Mauricio Jalife

Todavía en estado latente, indicaciones geográficas

Como lo han acreditado ampliamente en diversas regiones del mundo, las indicaciones geográficas tienen una dimensión patrimonial, pero también cultural y turística.

A casi tres años de la promulgación de la nueva Ley Federal de Protección a la Propiedad Industrial, quedan aún asignaturas pendientes y decisiones por tomar. De las diversas nuevas figuras de la ley, una destaca por la trascendencia social que representa para el desarrollo de múltiples comunidades de productores tradicionales en el país. Estamos hablando, claro está, de las indicaciones geográficas (IG).

A diferencia de las conocidas denominaciones de origen, con las que comparten una serie de características, en el caso de las indicaciones no hace falta demostrar la participación de atributos tan escasos como los insumos endémicos y los métodos tradicionales de manufactura. Basta con demostrar que un producto ha tomado el nombre de una localidad, cuya fama ha trascendido a la propia geografía de su origen. Cajeta de Celaya o Sarapes de Saltillo son dos buenos ejemplos de indicaciones geográficas.

El efecto de la protección es el mismo que en el caso de las denominaciones de origen, consistente en poder reservar su uso en forma exclusiva a los productores de la zona beneficiada, alcanzando en la prohibición a buena parte de los países con los que tenemos tratados en la materia. Si el ejemplo de Tequila no nos ha generado motivación para seguir los mismos pasos, es difícil pensar en algo más que lo produzca, sin embargo, las condiciones parecían ya idóneas cuando las indicaciones geográficas se insertaron en la ley.

¿Qué nos falta entonces para detonar crecimiento y cadenas productivas de productos que poseen indicación geográfica? Como suele suceder en estos casos, la respuesta es multifactorial. En primera instancia, podemos decir que es necesario el involucramiento directo de los productores como beneficiarios inmediatos; es también conveniente el acompañamiento de los gobiernos de los estados como promotores y fondeadores de las gestiones; y como conducto para el logro de la protección jurídica es necesaria la participación del IMPI, desde que la idea se detona hasta más allá del decreto de protección. Para su funcionamiento, las IG requieren de financiamiento para los estudios que soportan su existencia, así como para la formación y operación de sus consejos reguladores. Se requiere, también, la sensibilidad y apoyo de la Secretaría de Economía en la formación y aprobación de las normas oficiales aplicables.

Como lo han acreditado ampliamente en diversas regiones del mundo, las IG tienen una dimensión patrimonial, pero también una cultural y turística. Es una figura que permite que, a través de la apropiación jurídica de un nombre, se genere un sentido de pertenencia y una disciplina de los productores que no se logra de manera espontánea. Para múltiples comunidades en Europa (y poco a poco en otras latitudes), ser poseedores de una IG ha sido el parteaguas en la conformación de productos exportables de alto valor agregado.
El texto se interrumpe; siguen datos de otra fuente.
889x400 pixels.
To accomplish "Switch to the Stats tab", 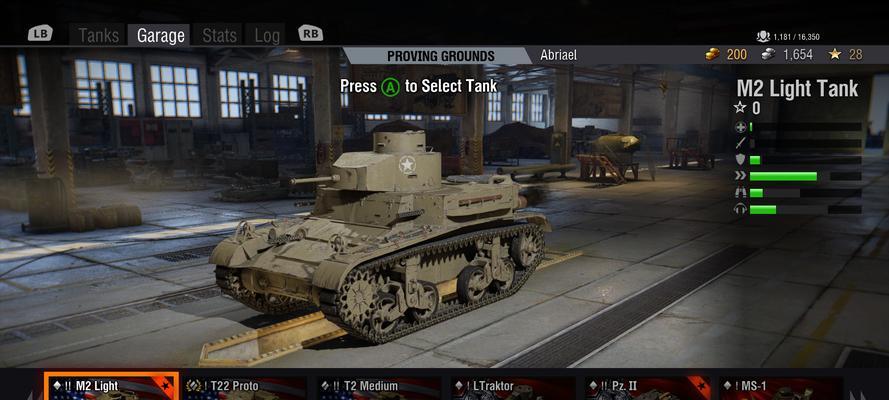I will (x=219, y=36).
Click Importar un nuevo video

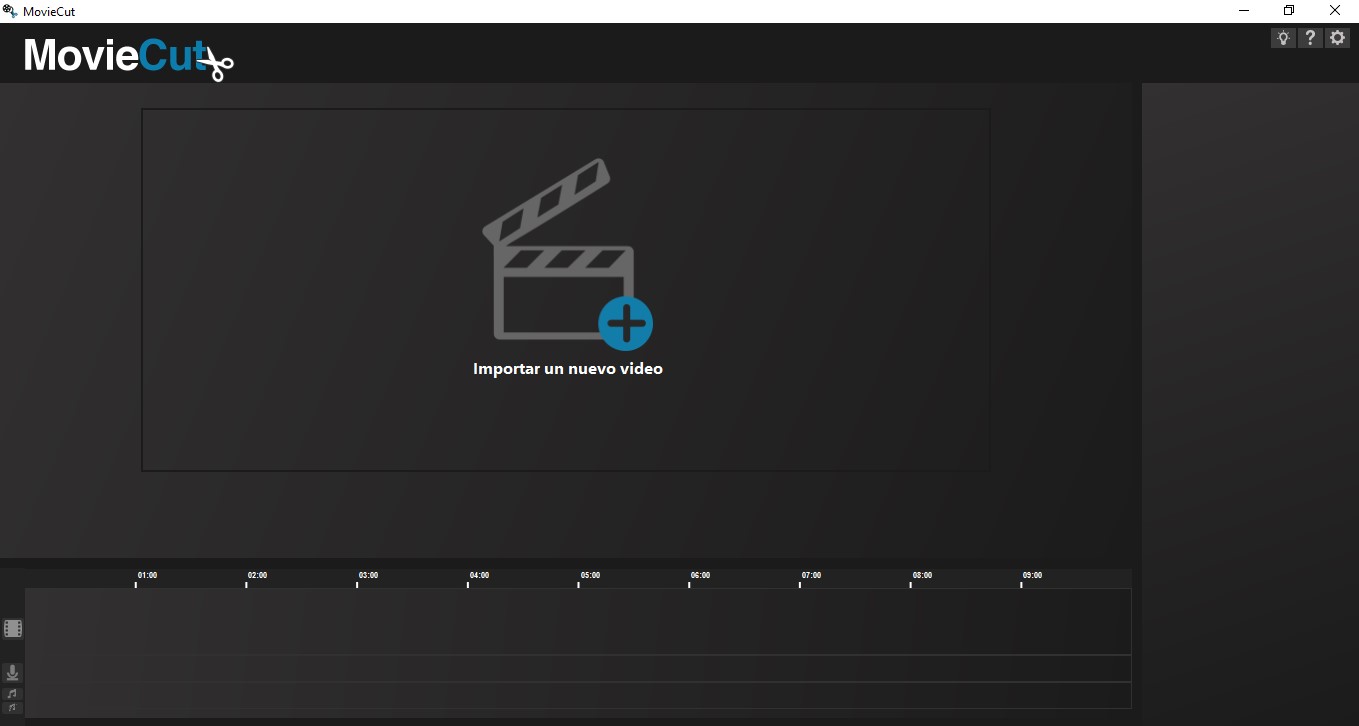567,368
Hay muchas rutas para lograr el desarrollo de las IG en nuestro país. Una posible es la conformación de un organismo nuevo, con leyes y recursos suficientes para impulsarlo; otro camino pasa por utilizar al máximo los recursos y la experiencia del IMPI en la materia, como forma de generar el necesario balance en el sistema. Los pagos de tarifas de los usuarios intensivos, redireccionados para proteger y fomentar el crecimiento de los que han quedado marginados a lo largo de muchos años.